For egg, the ideal form for introduction is not yet known. Our dietician suggests (for 6 to 12 months of age) hard-boiled, well-scrambled eggs blended into pureed foods or chopped for finger foods. There is no evidence-based guidance for suggesting introducing the yolk separately from the white.

We do not have evidence-based recommendations for timing of introduction, serving size or frequency of feeding for other allergenic foods.

However, for grains, we suggest a whole wheat or fortified infant cereal or whole grain pasta fed to infant in a form and consistency that fits their developmental stage. For dairy, yogurt and cheese are appropriate. Smooth diluted tree nut butters or powders mixed into pureed foods, or unsweetened nut milks, can be mixed into infant cereal or puree as well. Tahini can be mixed in a similar fashion to introduce sesame. For introducing fish, flakes of fish can be blended and mixed into pureed food or soft food.

My best advice is to not avoid anything, and to ensure that the infant has a diverse diet with respect to all foods. I would like for all of my patients to incorporate milk, egg, soy, wheat, peanut, a variety of tree nuts, sesame, fish and shellfish — barring any other dietary restrictions for nonallergic reasons — into the diet along with other solid foods, and I would not delay introduction of anything beyond 12 months of age. The key is to make sure that the exposures are consistent and that none of these foods is avoided or restricted once introduced.

Healio: Is there any merit to available marketed products that can be used to introduce allergens slowly in powder form mixed into foods?

Cox: There are a number of commercial products on the market now but these have not been fully studied in randomized controlled trials; there are ongoing studies, however, so we hope to learn more in the future. The amount of protein of the individual allergenic foods is typically quite small for these commercial products, especially where multiple foods are included, and we do not know whether these quantities provide a protective/preventative or therapeutic effect. The ideal form and serving size, as well as frequency of feeding for introduction of allergenic foods into an infant diet, are not yet known, and clinical trials will be needed before we can say what is ideal.
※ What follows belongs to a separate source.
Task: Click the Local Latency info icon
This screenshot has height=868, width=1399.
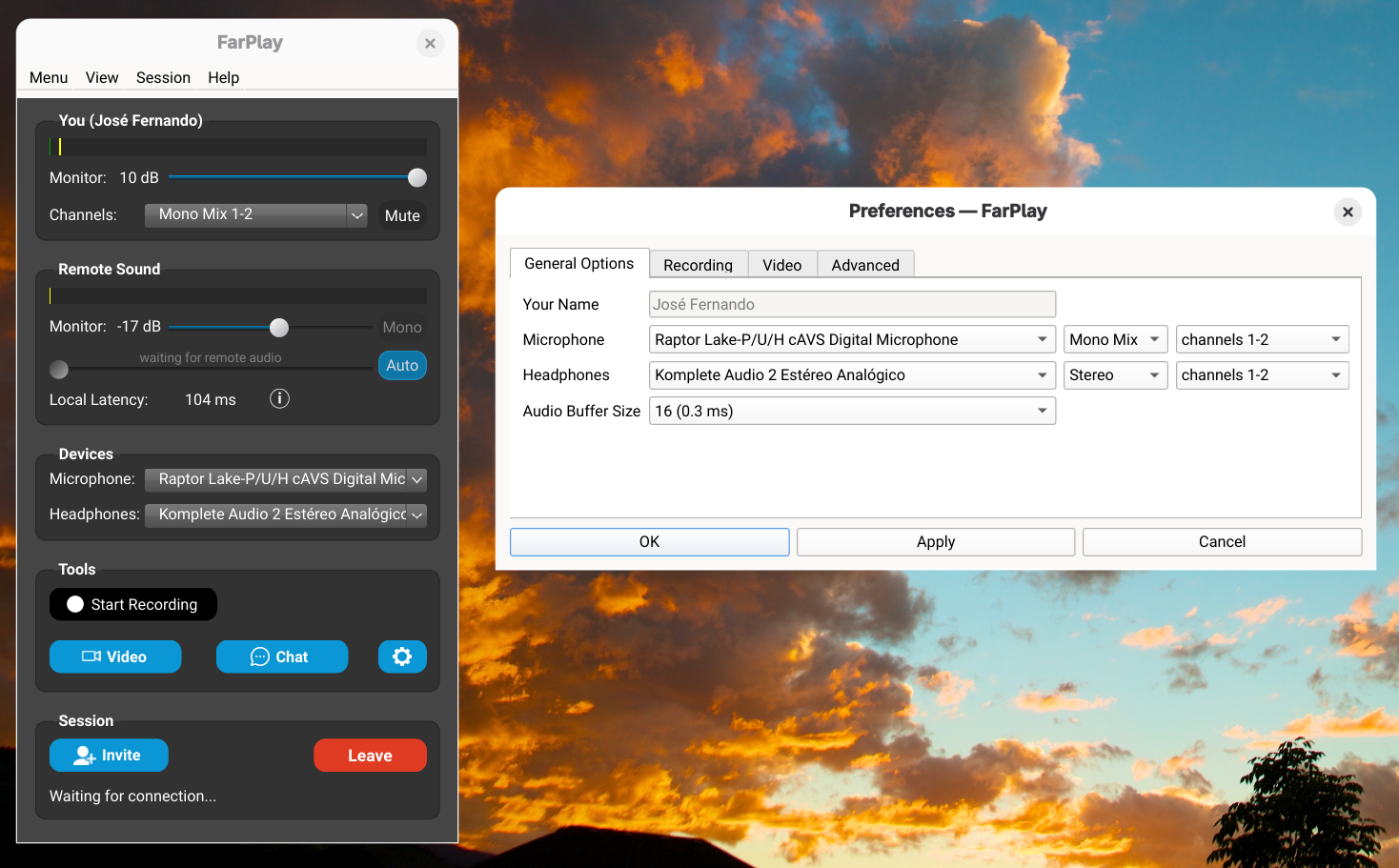Action: (279, 399)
It is also possible to react to the allergenic foods in these products. Families who have an infant at high risk for food allergy should speak with their pediatrician or an allergist about using these products. For those at low risk for food allergies, these products are probably safe, but there is no evidence at this point that they will prevent the development of food allergies.

Healio: Are there any differences in the introductions of allergens that clinicians should be aware of for families practicing baby-led weaning vs. using traditional purees?

Cox: Baby-led weaning introduces multiple ingredients to an infant at once, so it is not the best way to start feeding an infant new allergenic foods, particularly an infant at high risk for food allergies. If an infant does have an allergic reaction to a food that contains multiple ingredients, it may be difficult to determine which ingredient is the culprit. For initial exposures to allergens, I recommend mixing it into a simple puree, liquid or soft food that the infant has eaten before. Once a food is tolerated it can certainly be combined with other foods. For my patients, for example, I like to recommend a mixed nut butter once they have introduced all of the individual tree nuts. This provides an easy way to feed and maintain multiple tree nuts in the diet.

Healio: Is there anything else you would like to mention?

Cox: This is a growing area of interest and research and much more will be published and known over the next few years.

There are also other areas that are being looked at as food allergy “prevention” measures, including mode of birth/delivery, breastfeeding and duration of breastfeeding, maternal diet, formula selection, probiotic supplementation, microbiome, eczema and skin care.